“Non era solo mia figlia, ma anche un’amica, un compagna di lotte”. Sono le parole di Flores, la madre di Berta Càceres, nei giorno dei suoi funerali. Si sono svolti a La Esperanza, a 200 chilometri dalla capitale Tegucicalpa, in Honduras. Berta aveva compiuto da poco 45 anni. E’ stata uccisa nella notte tra il 2 e il 3 marzo.
Questa la ricostruzione del fratello: “Due killer sono entrati nella casa di mia sorella. Lei, sentendo i rumori, si è svegliata e ha cercato di difendersi, ma gli hanno spezzato un braccio e una gamba. Poi hanno sparato otto colpi di pistola”.Per la polizia si tratta di una rapina finita male, ma Flores,la madre di Berta, accusa il governo: “Non ho alcun dubbio che sia stata uccisa a causa della sua lotta e che i soldati e la gente della diga siano responsabili. Ne sono sicura. Ritengo il Governo honduregno responsabile”.
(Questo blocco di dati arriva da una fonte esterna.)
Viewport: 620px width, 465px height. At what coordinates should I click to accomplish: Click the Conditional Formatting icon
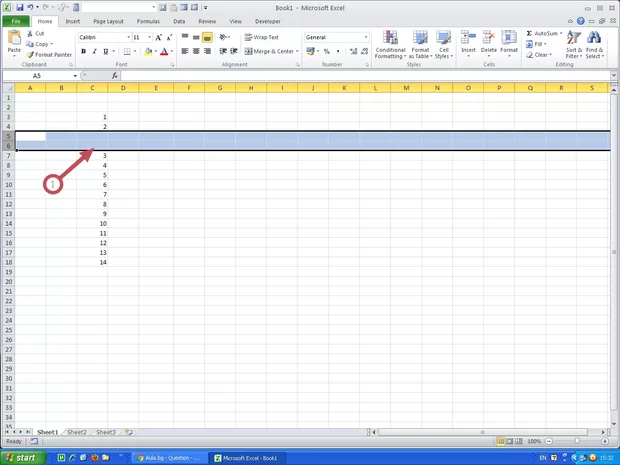tap(390, 38)
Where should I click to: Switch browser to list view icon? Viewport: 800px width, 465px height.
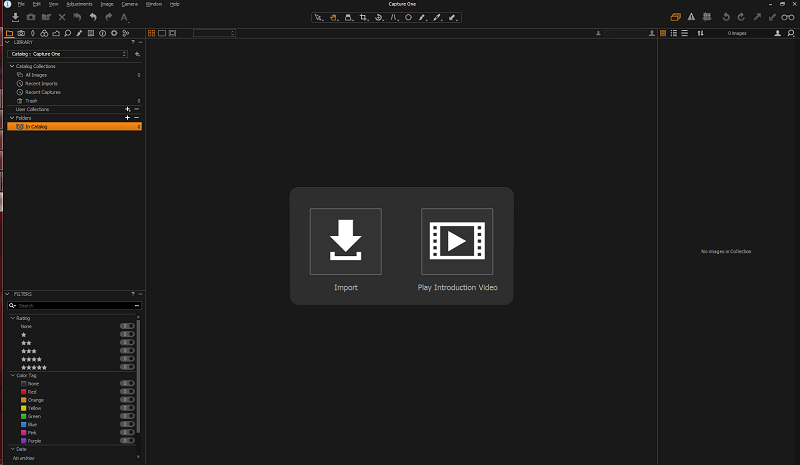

Berta Cáceres, nel 2015, aveva ricevuto il premio Goldman, uno dei più prestigiosi al mondo sui temi ambientali, per la sua collaborazione nella difesa del territorio Lenca (dove si trova uno dei popoli più antichi del Centro America, ndr), minacciato dalla costruzione della diga del Proyecto Hidroeléctrico Agua Zarca, dell’impresa honduregna Desarrollo Energético Sociedad Anónima (DESA). Da anni il popolo Lenca denunciava la violazione del diritto all’acqua come fonte di vita e di cultura e le vessazioni e le minacce di imprese, paramilitari e governo.
Dal progetto la multinazionale cinese SINOHYDRO, inizialmente partner di DESA, s’è ritirata nel 2013 dopo una manifestazione del popolo Lenca, durante la quale l’attivista Tomas Garcia fu ucciso. Nel mese di agosto 2013 SINOHYDRO ha deciso di terminare il contratto.
Berta Càceres sapeva benissimo i rischi che correva, tanto che aveva trasferito le quattro figlie in Argentina per ragioni di sicurezza. Eppure aveva deciso di non chinare la testa, di fare la propria parte e lo aveva espresso così: “Dobbiamo intraprendere la lotta in tutte le parti del mondo, ovunque siamo, perché non abbiamo un pianeta di ricambio. Abbiamo solo questo e dobbiamo agire”.
Cáceres, è stata rappresentante per oltre vent’anni del Consiglio Civico delle Organizzazioni Popolari e Indigene dell’Honduras (Copinh).
Il Copinh è stata fondato a La Esperanza nel 1993 e raccoglie 200 comunità Lenca. Ha fermato speculazioni minerarie, contribuito alla nascita di aree forestali protette, vigilato sulle violazioni dei diritti umani e promosso processi di autonomia, istituendo scuole, radio comunitarie, centri medici, antiviolenza e di formazione professionale.
Un movimento spesso minacciato dagli squadroni della morte al soldo delle imprese.
Sono stati 111 i militanti ambientalisti assassinati in Honduras tra il 2002 e il 2014, secondo la relazione pubblicata nel 2014 dalla ong inglese Global Witness. Molti omicidi sono avvenuti soprattutto dopo il colpo di Stato del 2009, seguito dall’impennata dei mega-progetti idroelettrici e minerari approvati.
Berta Càceres era diventata un punto di riferimento internazionale per i movimenti sociali, per la difesa dei beni comuni, inoltre aveva denunciato i pericoli dei trattati di libero commercio. Era molto stimata dai movimenti anche in Italia e in Europa. Movimenti che ora chiedono giustizia per Berta e dicono no all’impunità. Tra questi il C.I.C.A, collettivo che opera sia in Italia che in alcuni Paesi del Centro America campaign@stopcorporateimpunity.org
La Commissione Interamericana dei Diritti Umani (Cidh) aveva stabilito per Berta Càceres l’adozione di misure cautelari. Doveva quindi avere protezioni speciali da parte del governo honduregno. Ma così non è stato.
Le ong dei diritti umani e ambientaliste lo considerano un delitto annunciato: “Càceres aveva ricevuto numerose minacce di morte per la sua militanza ambientalista e le autorità le avevano promesso una scorta della polizia, che però a quanto pare non è mai arrivata”, spiegano.
Ai funerali, nelle strette vie di La Esperanza, hanno partecipato migliaia di persone. Rabbia, dolore, commozione , ma anche la determinazione di continuare la sua lotta, hanno attraversato la manifestazione che ha accompagnato la bara bianca di Berta Càceres.
“Berta vive, la sua lotta continua”.